WRITTEN TASK — Express each line of the items as a string in a JSON list, one string per line, leaving out blank lines.

DATA —
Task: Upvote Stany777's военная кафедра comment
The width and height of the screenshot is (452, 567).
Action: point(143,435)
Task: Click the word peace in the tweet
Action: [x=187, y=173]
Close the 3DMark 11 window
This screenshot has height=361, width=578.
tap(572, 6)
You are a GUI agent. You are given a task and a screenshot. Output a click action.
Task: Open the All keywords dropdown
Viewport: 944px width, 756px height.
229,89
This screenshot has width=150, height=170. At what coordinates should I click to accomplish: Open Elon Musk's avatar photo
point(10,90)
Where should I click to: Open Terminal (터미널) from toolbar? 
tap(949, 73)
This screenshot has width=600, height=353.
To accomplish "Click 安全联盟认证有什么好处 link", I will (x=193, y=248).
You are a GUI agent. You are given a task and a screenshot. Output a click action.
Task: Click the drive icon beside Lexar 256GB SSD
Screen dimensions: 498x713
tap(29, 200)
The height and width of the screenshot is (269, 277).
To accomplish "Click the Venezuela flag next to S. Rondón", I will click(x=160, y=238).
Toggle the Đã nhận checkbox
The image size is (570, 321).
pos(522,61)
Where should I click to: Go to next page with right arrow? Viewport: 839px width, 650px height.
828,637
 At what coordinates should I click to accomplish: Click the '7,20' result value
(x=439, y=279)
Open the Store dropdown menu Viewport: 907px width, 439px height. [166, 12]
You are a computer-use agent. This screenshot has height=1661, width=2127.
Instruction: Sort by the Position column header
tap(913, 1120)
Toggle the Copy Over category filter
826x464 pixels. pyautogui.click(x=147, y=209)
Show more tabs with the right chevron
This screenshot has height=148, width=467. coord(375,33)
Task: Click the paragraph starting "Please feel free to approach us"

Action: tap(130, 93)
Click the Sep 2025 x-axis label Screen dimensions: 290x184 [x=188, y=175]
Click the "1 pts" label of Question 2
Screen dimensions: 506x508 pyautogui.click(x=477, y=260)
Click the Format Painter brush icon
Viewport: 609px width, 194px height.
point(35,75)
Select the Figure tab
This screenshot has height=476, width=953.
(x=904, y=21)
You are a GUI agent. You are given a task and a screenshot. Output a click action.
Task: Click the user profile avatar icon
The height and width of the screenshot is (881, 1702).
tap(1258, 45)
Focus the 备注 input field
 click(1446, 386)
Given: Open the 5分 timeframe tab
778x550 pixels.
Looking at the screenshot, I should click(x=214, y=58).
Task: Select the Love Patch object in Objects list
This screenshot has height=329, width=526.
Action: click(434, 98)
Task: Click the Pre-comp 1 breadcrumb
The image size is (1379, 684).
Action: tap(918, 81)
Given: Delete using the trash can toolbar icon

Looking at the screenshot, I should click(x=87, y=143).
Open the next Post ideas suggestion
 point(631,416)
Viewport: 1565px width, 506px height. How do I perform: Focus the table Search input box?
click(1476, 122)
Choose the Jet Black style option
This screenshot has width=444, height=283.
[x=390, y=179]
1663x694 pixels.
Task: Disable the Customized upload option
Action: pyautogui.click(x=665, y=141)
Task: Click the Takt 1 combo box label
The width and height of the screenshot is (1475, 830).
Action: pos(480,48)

RESPONSE TO THE EXERCISE —
[
  "Task: Upvote Stany777's военная кафедра comment",
  "The width and height of the screenshot is (452, 567).",
  "Action: point(143,435)",
  "Task: Click the word peace in the tweet",
  "Action: [x=187, y=173]",
  "Close the 3DMark 11 window",
  "This screenshot has height=361, width=578.",
  "tap(572, 6)",
  "You are a GUI agent. You are given a task and a screenshot. Output a click action.",
  "Task: Open the All keywords dropdown",
  "Viewport: 944px width, 756px height.",
  "229,89",
  "This screenshot has width=150, height=170. At what coordinates should I click to accomplish: Open Elon Musk's avatar photo",
  "point(10,90)",
  "Where should I click to: Open Terminal (터미널) from toolbar? ",
  "tap(949, 73)",
  "This screenshot has width=600, height=353.",
  "To accomplish \"Click 安全联盟认证有什么好处 link\", I will (x=193, y=248).",
  "You are a GUI agent. You are given a task and a screenshot. Output a click action.",
  "Task: Click the drive icon beside Lexar 256GB SSD",
  "Screen dimensions: 498x713",
  "tap(29, 200)",
  "The height and width of the screenshot is (269, 277).",
  "To accomplish \"Click the Venezuela flag next to S. Rondón\", I will click(x=160, y=238).",
  "Toggle the Đã nhận checkbox",
  "The image size is (570, 321).",
  "pos(522,61)",
  "Where should I click to: Go to next page with right arrow? Viewport: 839px width, 650px height.",
  "828,637",
  " At what coordinates should I click to accomplish: Click the '7,20' result value",
  "(x=439, y=279)",
  "Open the Store dropdown menu Viewport: 907px width, 439px height. [166, 12]",
  "You are a computer-use agent. This screenshot has height=1661, width=2127.",
  "Instruction: Sort by the Position column header",
  "tap(913, 1120)",
  "Toggle the Copy Over category filter",
  "826x464 pixels. pyautogui.click(x=147, y=209)",
  "Show more tabs with the right chevron",
  "This screenshot has height=148, width=467. coord(375,33)",
  "Task: Click the paragraph starting \"Please feel free to approach us\"",
  "Action: tap(130, 93)",
  "Click the Sep 2025 x-axis label Screen dimensions: 290x184 [x=188, y=175]",
  "Click the \"1 pts\" label of Question 2",
  "Screen dimensions: 506x508 pyautogui.click(x=477, y=260)",
  "Click the Format Painter brush icon",
  "Viewport: 609px width, 194px height.",
  "point(35,75)",
  "Select the Figure tab",
  "This screenshot has height=476, width=953.",
  "(x=904, y=21)",
  "You are a GUI agent. You are given a task and a screenshot. Output a click action.",
  "Task: Click the user profile avatar icon",
  "The height and width of the screenshot is (881, 1702).",
  "tap(1258, 45)",
  "Focus the 备注 input field",
  " click(1446, 386)",
  "Given: Open the 5分 timeframe tab",
  "778x550 pixels.",
  "Looking at the screenshot, I should click(x=214, y=58).",
  "Task: Select the Love Patch object in Objects list",
  "This screenshot has height=329, width=526.",
  "Action: click(434, 98)",
  "Task: Click the Pre-comp 1 breadcrumb",
  "The image size is (1379, 684).",
  "Action: tap(918, 81)",
  "Given: Delete using the trash can toolbar icon",
  "Looking at the screenshot, I should click(x=87, y=143).",
  "Open the next Post ideas suggestion",
  " point(631,416)",
  "Viewport: 1565px width, 506px height. How do I perform: Focus the table Search input box?",
  "click(1476, 122)",
  "Choose the Jet Black style option",
  "This screenshot has width=444, height=283.",
  "[x=390, y=179]",
  "1663x694 pixels.",
  "Task: Disable the Customized upload option",
  "Action: pyautogui.click(x=665, y=141)",
  "Task: Click the Takt 1 combo box label",
  "The width and height of the screenshot is (1475, 830).",
  "Action: pos(480,48)"
]